TASK INSTRUCTIONS.
Reproduce only the stretch of entries below that begins at the first line and ends at the line holding "Screen dimensions: 750x468".

----

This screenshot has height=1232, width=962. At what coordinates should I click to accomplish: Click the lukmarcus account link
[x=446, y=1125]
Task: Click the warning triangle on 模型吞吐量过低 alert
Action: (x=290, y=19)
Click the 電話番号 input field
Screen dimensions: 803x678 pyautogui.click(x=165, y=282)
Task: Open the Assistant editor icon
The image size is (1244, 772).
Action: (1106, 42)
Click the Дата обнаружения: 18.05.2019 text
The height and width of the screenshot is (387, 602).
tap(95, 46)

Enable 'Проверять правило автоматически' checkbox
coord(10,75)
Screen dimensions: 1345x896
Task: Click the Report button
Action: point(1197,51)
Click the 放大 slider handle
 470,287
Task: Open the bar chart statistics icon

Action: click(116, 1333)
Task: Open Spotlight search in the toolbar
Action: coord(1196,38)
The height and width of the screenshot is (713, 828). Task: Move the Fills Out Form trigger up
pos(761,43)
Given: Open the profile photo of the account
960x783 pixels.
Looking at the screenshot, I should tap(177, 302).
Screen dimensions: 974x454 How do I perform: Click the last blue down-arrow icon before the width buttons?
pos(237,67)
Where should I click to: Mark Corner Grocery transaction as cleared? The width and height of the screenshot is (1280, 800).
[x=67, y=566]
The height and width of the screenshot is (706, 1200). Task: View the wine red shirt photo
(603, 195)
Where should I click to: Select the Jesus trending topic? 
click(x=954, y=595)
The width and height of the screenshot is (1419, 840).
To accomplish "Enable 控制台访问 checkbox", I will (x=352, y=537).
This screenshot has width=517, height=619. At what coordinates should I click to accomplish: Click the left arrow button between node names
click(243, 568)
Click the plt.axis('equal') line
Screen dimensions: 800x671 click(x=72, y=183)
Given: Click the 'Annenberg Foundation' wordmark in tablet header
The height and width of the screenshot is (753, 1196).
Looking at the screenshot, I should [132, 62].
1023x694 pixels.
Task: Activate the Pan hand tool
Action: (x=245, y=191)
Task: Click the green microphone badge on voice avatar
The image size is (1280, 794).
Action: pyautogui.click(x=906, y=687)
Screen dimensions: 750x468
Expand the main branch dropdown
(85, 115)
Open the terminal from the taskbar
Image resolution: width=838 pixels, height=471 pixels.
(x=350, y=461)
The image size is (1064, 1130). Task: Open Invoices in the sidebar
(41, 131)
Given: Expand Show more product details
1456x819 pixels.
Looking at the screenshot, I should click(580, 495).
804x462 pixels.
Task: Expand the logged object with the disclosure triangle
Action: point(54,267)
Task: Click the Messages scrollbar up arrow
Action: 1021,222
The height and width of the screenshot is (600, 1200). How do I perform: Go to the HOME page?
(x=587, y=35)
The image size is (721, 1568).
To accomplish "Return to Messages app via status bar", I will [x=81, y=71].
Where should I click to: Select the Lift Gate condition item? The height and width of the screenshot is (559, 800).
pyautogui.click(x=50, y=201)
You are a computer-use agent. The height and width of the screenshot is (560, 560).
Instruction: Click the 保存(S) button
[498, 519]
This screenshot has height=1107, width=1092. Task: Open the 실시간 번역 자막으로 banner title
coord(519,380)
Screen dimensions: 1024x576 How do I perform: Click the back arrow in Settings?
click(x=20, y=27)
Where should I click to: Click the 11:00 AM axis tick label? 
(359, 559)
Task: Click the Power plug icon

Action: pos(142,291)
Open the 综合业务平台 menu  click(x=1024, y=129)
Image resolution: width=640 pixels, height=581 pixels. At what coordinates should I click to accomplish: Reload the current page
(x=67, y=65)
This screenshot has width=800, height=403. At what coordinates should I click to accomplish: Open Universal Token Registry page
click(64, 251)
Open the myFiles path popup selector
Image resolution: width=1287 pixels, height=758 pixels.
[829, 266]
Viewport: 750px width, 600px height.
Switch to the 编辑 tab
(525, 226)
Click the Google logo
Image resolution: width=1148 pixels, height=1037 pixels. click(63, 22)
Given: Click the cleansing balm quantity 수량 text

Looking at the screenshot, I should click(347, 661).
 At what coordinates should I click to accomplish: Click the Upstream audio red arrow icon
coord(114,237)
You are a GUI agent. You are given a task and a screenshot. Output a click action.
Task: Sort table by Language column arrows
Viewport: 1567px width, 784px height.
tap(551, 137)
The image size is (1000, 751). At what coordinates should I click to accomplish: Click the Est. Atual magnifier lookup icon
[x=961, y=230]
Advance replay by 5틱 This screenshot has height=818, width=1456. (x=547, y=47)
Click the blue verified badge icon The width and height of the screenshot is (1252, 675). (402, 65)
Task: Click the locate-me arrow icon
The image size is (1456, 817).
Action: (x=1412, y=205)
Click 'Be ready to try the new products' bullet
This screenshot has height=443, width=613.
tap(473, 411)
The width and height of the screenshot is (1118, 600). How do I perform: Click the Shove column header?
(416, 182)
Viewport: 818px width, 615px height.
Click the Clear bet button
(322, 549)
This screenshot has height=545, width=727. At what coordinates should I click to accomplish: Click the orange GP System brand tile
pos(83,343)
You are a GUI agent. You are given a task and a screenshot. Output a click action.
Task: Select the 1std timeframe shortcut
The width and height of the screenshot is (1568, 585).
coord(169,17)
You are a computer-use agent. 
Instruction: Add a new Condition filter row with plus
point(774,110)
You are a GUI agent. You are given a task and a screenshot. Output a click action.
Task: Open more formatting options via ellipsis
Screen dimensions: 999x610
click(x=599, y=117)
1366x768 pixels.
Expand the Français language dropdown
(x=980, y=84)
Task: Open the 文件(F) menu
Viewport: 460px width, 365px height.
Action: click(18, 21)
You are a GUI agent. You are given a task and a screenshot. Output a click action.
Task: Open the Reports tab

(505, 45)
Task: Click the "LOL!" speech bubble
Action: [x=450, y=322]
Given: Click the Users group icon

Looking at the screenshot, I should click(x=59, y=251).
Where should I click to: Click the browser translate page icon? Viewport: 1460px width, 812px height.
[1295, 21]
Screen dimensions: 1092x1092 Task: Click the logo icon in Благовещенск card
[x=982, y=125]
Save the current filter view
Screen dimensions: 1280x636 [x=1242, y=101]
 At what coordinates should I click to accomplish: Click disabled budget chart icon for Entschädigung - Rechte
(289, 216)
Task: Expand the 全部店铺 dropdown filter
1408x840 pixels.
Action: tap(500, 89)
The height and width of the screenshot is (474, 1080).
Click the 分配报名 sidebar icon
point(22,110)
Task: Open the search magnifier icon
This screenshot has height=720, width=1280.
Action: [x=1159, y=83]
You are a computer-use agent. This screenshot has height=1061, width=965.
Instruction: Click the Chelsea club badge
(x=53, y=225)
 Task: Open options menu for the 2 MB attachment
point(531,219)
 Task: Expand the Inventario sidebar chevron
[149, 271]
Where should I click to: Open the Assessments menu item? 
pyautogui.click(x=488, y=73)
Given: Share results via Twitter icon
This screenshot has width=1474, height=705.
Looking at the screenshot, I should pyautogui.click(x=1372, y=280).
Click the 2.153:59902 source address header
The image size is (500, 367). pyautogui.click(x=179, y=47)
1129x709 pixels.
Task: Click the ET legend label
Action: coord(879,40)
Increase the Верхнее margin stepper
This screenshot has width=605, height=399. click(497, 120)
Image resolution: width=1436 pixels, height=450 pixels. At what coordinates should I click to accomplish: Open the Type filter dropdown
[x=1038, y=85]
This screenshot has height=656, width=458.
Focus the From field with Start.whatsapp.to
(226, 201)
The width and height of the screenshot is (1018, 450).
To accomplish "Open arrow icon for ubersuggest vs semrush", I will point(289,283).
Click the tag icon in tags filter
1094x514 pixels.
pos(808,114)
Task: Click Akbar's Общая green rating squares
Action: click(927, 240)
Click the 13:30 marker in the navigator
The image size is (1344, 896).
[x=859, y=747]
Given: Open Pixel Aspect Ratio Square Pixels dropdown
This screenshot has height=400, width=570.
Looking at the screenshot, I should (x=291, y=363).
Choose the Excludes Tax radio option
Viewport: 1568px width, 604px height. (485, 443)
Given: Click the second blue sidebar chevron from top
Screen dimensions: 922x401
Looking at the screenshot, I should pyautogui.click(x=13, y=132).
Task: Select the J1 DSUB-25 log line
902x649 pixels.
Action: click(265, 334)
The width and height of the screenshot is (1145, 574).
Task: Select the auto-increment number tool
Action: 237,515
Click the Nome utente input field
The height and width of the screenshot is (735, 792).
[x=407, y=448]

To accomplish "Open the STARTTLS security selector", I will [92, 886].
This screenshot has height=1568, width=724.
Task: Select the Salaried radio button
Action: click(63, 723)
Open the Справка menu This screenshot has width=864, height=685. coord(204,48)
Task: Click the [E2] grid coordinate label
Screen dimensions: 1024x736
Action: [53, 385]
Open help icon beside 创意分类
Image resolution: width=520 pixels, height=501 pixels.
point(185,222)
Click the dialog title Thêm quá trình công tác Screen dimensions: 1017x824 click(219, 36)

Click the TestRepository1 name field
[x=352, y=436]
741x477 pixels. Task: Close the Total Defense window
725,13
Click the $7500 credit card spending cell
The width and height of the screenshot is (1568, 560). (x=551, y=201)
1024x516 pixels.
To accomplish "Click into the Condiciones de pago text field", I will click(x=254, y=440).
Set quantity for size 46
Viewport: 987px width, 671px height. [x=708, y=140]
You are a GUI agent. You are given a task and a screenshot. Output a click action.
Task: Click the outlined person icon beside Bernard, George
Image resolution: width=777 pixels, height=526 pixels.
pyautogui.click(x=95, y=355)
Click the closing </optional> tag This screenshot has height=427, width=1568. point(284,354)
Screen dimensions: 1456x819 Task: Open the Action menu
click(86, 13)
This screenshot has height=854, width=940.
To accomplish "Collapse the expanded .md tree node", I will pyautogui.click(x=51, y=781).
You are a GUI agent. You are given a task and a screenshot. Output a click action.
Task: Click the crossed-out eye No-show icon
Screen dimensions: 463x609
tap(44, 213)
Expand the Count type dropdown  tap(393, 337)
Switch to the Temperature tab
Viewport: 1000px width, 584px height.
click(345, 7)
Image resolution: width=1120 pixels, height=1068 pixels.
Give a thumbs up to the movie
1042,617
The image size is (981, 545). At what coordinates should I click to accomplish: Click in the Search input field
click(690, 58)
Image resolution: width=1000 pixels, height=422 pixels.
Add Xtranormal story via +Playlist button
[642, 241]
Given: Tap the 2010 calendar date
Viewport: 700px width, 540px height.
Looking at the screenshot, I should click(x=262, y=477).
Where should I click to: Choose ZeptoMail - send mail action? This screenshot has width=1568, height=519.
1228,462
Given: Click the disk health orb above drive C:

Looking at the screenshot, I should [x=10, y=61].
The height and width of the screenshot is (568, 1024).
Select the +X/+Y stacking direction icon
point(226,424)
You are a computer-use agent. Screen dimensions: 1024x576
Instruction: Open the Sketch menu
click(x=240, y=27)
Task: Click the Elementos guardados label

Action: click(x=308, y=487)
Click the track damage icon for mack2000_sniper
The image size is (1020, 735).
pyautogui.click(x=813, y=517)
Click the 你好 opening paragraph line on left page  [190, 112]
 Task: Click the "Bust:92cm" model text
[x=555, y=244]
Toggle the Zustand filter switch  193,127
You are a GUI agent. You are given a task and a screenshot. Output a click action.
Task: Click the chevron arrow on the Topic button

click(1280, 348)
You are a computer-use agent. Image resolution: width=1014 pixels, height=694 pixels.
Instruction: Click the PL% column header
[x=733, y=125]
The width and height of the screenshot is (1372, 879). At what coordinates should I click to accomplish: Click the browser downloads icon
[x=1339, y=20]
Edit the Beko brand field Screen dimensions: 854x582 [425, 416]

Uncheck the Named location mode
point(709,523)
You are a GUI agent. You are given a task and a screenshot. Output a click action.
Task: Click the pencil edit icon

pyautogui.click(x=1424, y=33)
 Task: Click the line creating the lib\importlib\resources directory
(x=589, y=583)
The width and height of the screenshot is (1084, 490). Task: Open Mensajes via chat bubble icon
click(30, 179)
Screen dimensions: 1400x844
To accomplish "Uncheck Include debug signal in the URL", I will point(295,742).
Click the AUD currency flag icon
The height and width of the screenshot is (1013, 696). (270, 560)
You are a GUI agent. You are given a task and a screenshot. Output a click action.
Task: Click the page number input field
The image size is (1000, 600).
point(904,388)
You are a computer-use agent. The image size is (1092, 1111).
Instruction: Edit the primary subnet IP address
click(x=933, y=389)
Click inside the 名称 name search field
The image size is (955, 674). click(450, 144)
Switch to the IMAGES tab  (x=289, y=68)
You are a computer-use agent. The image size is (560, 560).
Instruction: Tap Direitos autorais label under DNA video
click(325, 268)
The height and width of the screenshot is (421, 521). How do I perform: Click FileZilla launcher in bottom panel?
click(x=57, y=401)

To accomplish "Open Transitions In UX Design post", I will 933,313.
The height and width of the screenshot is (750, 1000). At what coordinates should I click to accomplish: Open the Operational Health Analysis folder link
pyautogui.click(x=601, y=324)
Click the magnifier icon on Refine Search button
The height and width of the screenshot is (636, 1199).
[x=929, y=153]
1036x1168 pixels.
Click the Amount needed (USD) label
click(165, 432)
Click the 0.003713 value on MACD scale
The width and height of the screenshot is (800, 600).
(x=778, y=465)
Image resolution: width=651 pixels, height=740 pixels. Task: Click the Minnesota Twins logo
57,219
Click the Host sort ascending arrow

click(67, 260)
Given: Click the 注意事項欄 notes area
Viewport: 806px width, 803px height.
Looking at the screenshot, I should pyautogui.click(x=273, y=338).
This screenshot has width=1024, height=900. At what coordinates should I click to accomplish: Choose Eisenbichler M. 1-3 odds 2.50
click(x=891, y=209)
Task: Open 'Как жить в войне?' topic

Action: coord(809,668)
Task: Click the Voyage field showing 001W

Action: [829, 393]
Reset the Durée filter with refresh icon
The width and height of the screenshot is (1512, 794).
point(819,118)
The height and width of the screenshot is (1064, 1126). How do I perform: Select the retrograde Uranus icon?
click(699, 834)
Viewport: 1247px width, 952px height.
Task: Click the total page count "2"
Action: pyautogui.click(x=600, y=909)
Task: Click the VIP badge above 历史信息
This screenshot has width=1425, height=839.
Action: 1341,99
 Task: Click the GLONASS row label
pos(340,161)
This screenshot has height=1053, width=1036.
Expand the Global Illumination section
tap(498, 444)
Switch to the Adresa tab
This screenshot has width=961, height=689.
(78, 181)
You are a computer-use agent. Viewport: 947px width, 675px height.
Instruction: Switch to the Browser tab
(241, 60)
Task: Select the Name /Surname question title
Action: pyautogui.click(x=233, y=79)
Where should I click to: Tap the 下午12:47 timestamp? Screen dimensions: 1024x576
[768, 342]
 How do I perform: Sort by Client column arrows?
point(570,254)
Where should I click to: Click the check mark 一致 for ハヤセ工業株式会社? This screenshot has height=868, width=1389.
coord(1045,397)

----

TASK RESPONSE.
This screenshot has height=1232, width=962. At what coordinates should I click to accomplish: Click the lukmarcus account link
[x=446, y=1125]
Task: Click the warning triangle on 模型吞吐量过低 alert
Action: (x=290, y=19)
Click the 電話番号 input field
Screen dimensions: 803x678 pyautogui.click(x=165, y=282)
Task: Open the Assistant editor icon
The image size is (1244, 772).
Action: (1106, 42)
Click the Дата обнаружения: 18.05.2019 text
The height and width of the screenshot is (387, 602).
tap(95, 46)

Enable 'Проверять правило автоматически' checkbox
coord(10,75)
Screen dimensions: 1345x896
Task: Click the Report button
Action: point(1197,51)
Click the 放大 slider handle
 470,287
Task: Open the bar chart statistics icon

Action: click(116, 1333)
Task: Open Spotlight search in the toolbar
Action: coord(1196,38)
The height and width of the screenshot is (713, 828). Task: Move the Fills Out Form trigger up
pos(761,43)
Given: Open the profile photo of the account
960x783 pixels.
Looking at the screenshot, I should tap(177, 302).
Screen dimensions: 974x454 How do I perform: Click the last blue down-arrow icon before the width buttons?
pos(237,67)
Where should I click to: Mark Corner Grocery transaction as cleared? The width and height of the screenshot is (1280, 800).
[x=67, y=566]
The height and width of the screenshot is (706, 1200). Task: View the wine red shirt photo
(603, 195)
Where should I click to: Select the Jesus trending topic? 
click(x=954, y=595)
The width and height of the screenshot is (1419, 840).
To accomplish "Enable 控制台访问 checkbox", I will (x=352, y=537).
This screenshot has width=517, height=619. At what coordinates should I click to accomplish: Click the left arrow button between node names
click(243, 568)
Click the plt.axis('equal') line
Screen dimensions: 800x671 click(x=72, y=183)
Given: Click the 'Annenberg Foundation' wordmark in tablet header
The height and width of the screenshot is (753, 1196).
Looking at the screenshot, I should [132, 62].
1023x694 pixels.
Task: Activate the Pan hand tool
Action: (x=245, y=191)
Task: Click the green microphone badge on voice avatar
The image size is (1280, 794).
Action: pyautogui.click(x=906, y=687)
Screen dimensions: 750x468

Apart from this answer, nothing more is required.